現在の「日比谷公園」の場所は、江戸期には萩藩毛利家など大名の上屋敷があった。1871(明治4)年に「陸軍操練所」が置かれ、1885(明治18)年に「日比谷練兵場」へ改称。この頃、周辺の開発が進んできたことから、翌1886(明治19)年に「青山練兵場」へ移転した。
東京では1879(明治12)年頃より「市区改正」(都市の改造)の検討が進められていた。1888(明治21)年、周辺の道路整備と合わせ、「日比谷練兵場」跡地に公園を設置することが提案された。審議の結果、翌1889(明治22)年、「東京市区改正設計」が告示され、周辺の道路(現「日比谷通り」など)の整備とともに「日比谷公園」の整備が正式に決定した。
その後、さまざまな「日比谷公園」の設計案が作成・検討されたが、東京市営で初となる公園であることから理想も高く、決定するまでには至らなかった。進まない設計に市会や市民から批判が出るようになったこともあり、1900(明治33)年、「日比谷公園造園委員会」を設置、林学博士の本多静六らに設計を依頼。ドイツの留学経験から、ドイツの公園を範とし、花壇や噴水、音楽堂、運動場などが計画された。本多博士はのちに「奈良公園」など国内に多くの公園を設計し、のちに「日本の公園の父」と呼ばれるが、この「日比谷公園」が初めて設計する公園であった。

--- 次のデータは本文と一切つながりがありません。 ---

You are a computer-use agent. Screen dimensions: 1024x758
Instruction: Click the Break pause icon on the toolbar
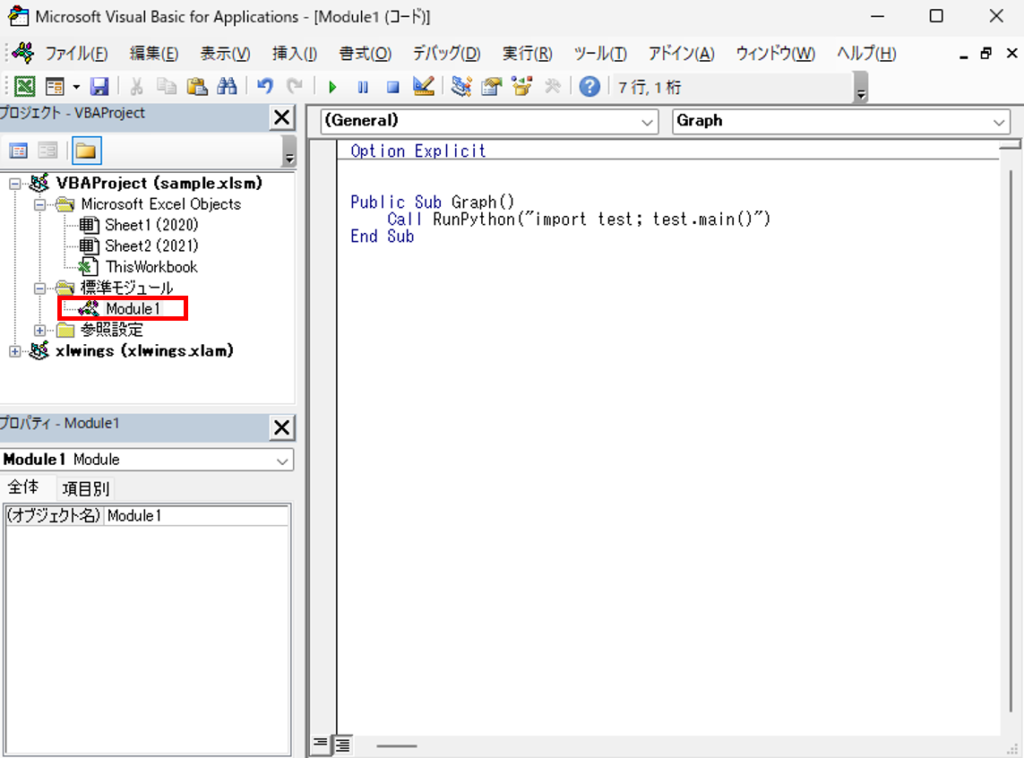pyautogui.click(x=361, y=87)
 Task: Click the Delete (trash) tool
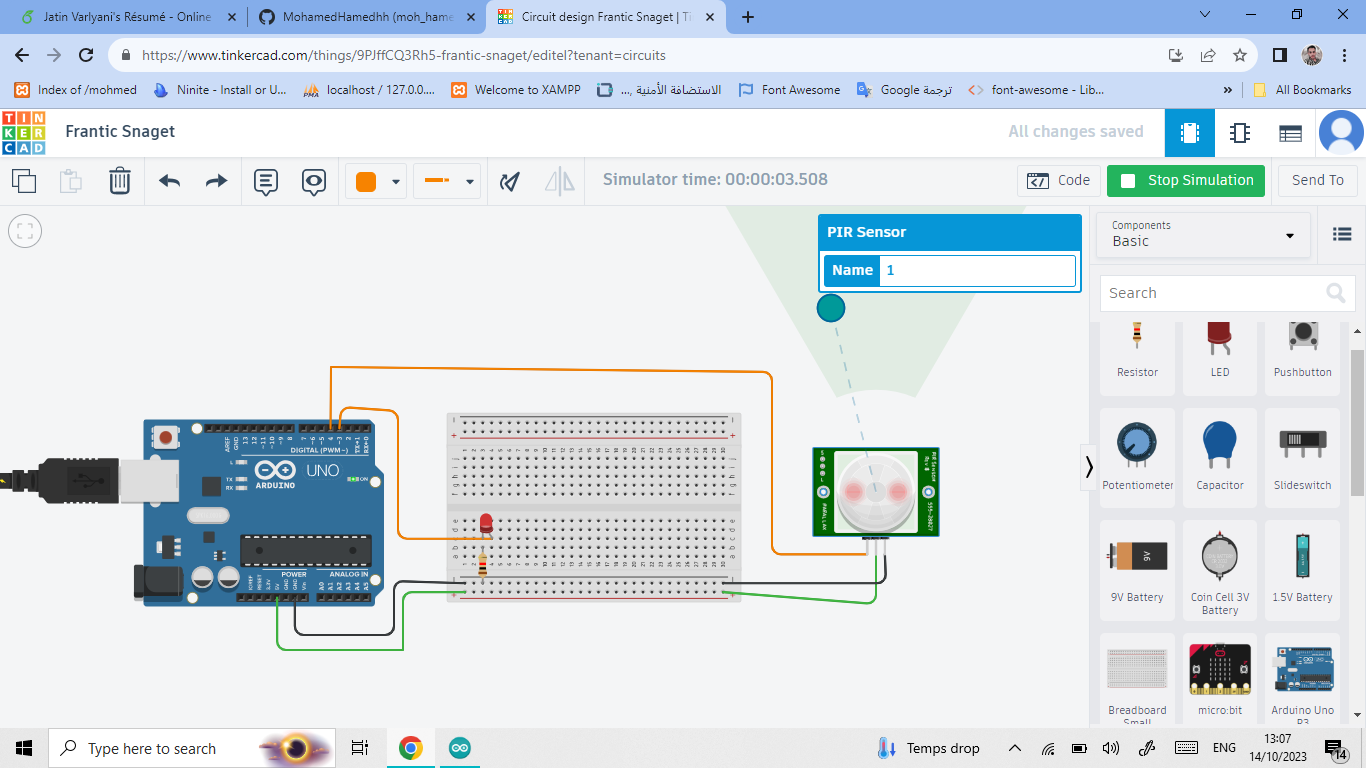[120, 181]
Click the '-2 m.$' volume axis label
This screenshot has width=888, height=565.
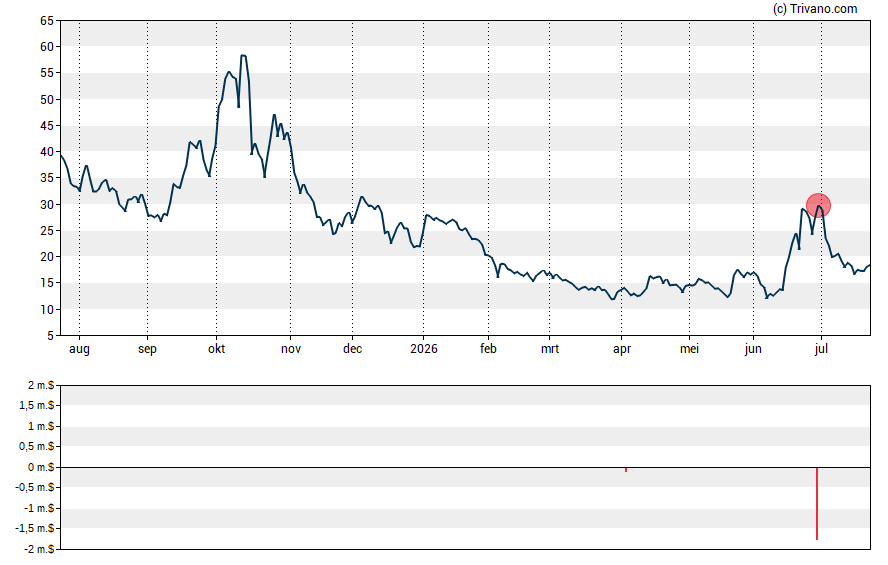[39, 549]
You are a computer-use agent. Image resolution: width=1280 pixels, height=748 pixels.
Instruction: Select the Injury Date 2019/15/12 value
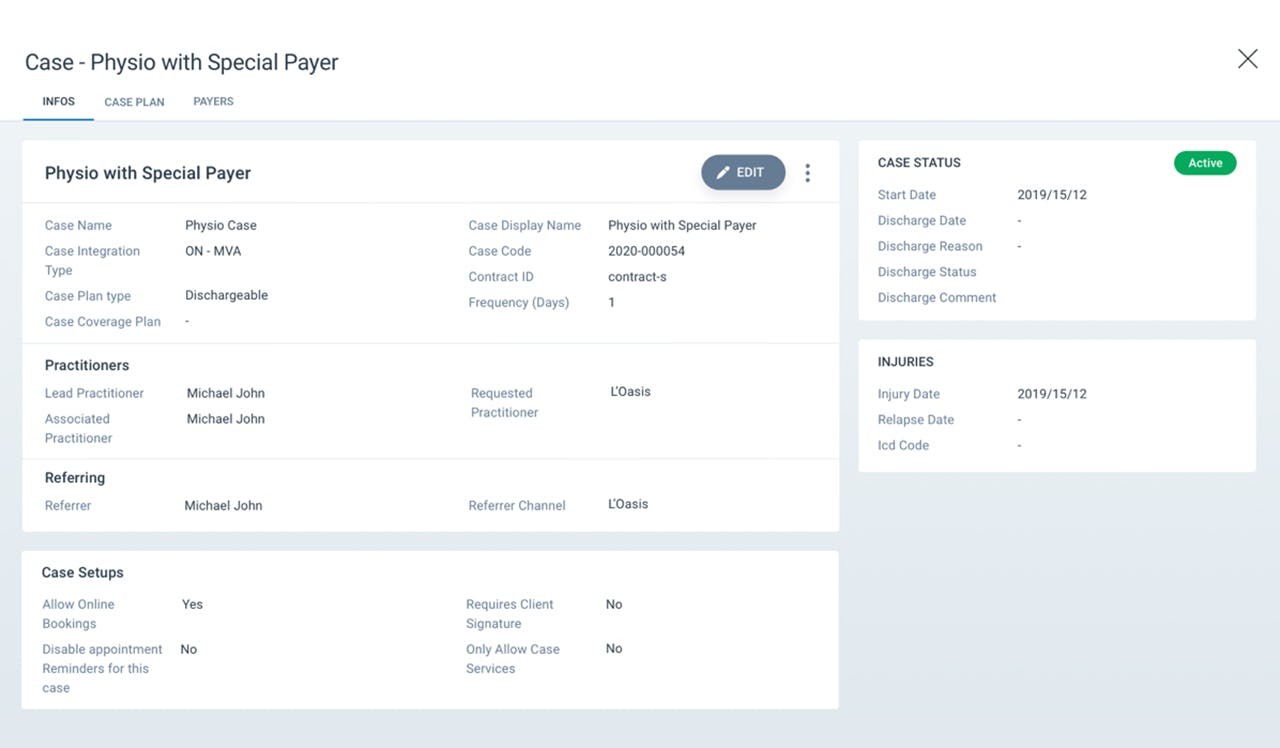click(x=1051, y=394)
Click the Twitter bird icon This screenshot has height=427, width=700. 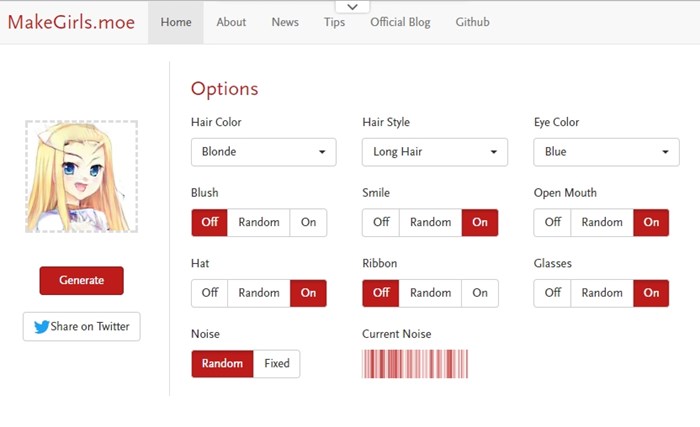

その後、本多博士の設計案での建設が決定し、1902(明治35)年に着工、翌1903(明治36)年に開園を迎えた。図は1900(明治33)年に発行された『東京市区改正委員会議事録 第10巻』に掲載された「日比谷門脇山下門脇道路開設及濠池埋立乃図」。図の中央上部付近が現在の「日比谷交差点」となる。かつての道路や「中濠」(「内濠」と「外濠」を結ぶ濠)、区画が描かれており、わかりやすくするため、拡大画像(画像をクリック)の方に注釈・着色を入れている。現在、「日比谷公園」内に一部が残されている「江戸城」の石垣や、明治期に「日比谷御門」入口付近に造られ、その後、道路整備のため廃業となった「東京ホテル」の場所などについても追記している。